Post Brexit – Hague 2005 and the asymmetric question

On the UK’s departure from the EU, Brussels Recast ceased to have effect as between the UK and EU states and so parties and their lawyers had to seek alternatives.

The Hague Convention on Choice of Courts 2005 (Hague 2005), an international treaty to which the EU, the UK and Singapore (among others) are party, provides for the recognition of exclusive jurisdiction agreements as well as for the enforcement in other signatory states of judgments given by courts designated under such clauses.

However, questions remain about the application of Hague 2005 to asymmetric clauses, which are a feature of many Loan Market Association (LMA) standard loan agreements and are commonly sought by lenders. Under such clauses, the borrower is obliged to bring any dispute in a specified court, but the lender has the option to commence proceedings elsewhere, and that freedom may be unlimited or within a list of identified jurisdictions.

The English Court has consistently upheld the validity of asymmetric clauses. It even considers them to be “exclusive” jurisdiction clauses within the meaning of Brussels Recast but not – crucially – for the purposes of Hague 2005: as per the Court of Appeal in Etihad Airways PJSC v Lucas Flother [2020] EWCA Civ 1707

Other EU countries have taken a different view even as to validity of asymmetric clauses, with the French Supreme Court having refused to enforce an open-ended asymmetric clause against an individual on the basis that it lacked foreseeability and legal certainty. The issue has recently been referred to the CJEU.

Outside of Hague 2005, parties have to rely on the domestic law of the country in which they seek to enforce a judgment or in which proceedings had been brought in breach of contract. Even where domestic law ultimately allows enforcement, the process can be timely, expensive and can differ significantly between countries.

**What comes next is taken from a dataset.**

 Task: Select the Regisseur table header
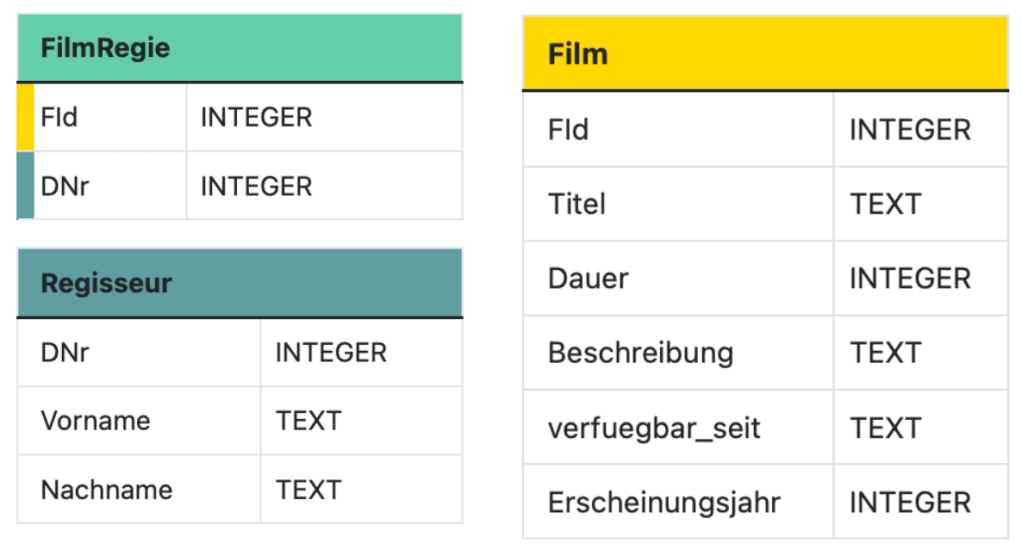[107, 283]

The UK has therefore sought to accede to the Lugano Convention, a predecessor to Brussels Recast, which remains in force as between the EU and EFTA states (Switzerland, Norway and Iceland) and is practically very similar to the Brussels regime. The UK government has indicated it will continue this process, which requires consent from the existing signatories although its accession has been blocked to date by the EU Commission, which sees the Lugano regime as closely tied to economic integration.

Loan market approach

The LMA precedent loan agreements changed following Brexit to include an option for either an exclusive jurisdiction clause or the original asymmetric drafting.

Many lenders continued to include an asymmetric clause to provide maximum flexibility of commencing proceedings in the jurisdiction of their choice, whilst retaining security that the borrower may only bring any dispute in the specified court. Given some of the potential risks to recognition and enforcement noted above, the inclusion of certain jurisdictions in a transaction can, however, influence the risk / benefit analysis undertaken by lender in regard to whether they prefer certainty over flexibility.

There has been a move to adopt exclusive jurisdiction clauses in the larger deals with syndicated lenders, whereas private credit funds have generally been more comfortable to retain the asymmetric position.

Hague 2019

Hague 2019 is a welcome addition to the legal framework for enforcement of judgments as it will fill one of the lacunas left by Brexit. It requires signatory states to recognize and enforce civil and commercial judgments falling within a wide list of categories, including that they were given by a court under a non-exclusive jurisdiction clause.  Hague 2019 is thereby designed to complement Hague 2005, which covers only exclusive jurisdiction clauses.

The UK signed Hague 2019 on January 12, 2024. It has still to ratify the treaty, which does not have retroactive effect, and which will only come into effect a 12-month period after ratification (to allow current signatories to elect to opt out as regards the UK).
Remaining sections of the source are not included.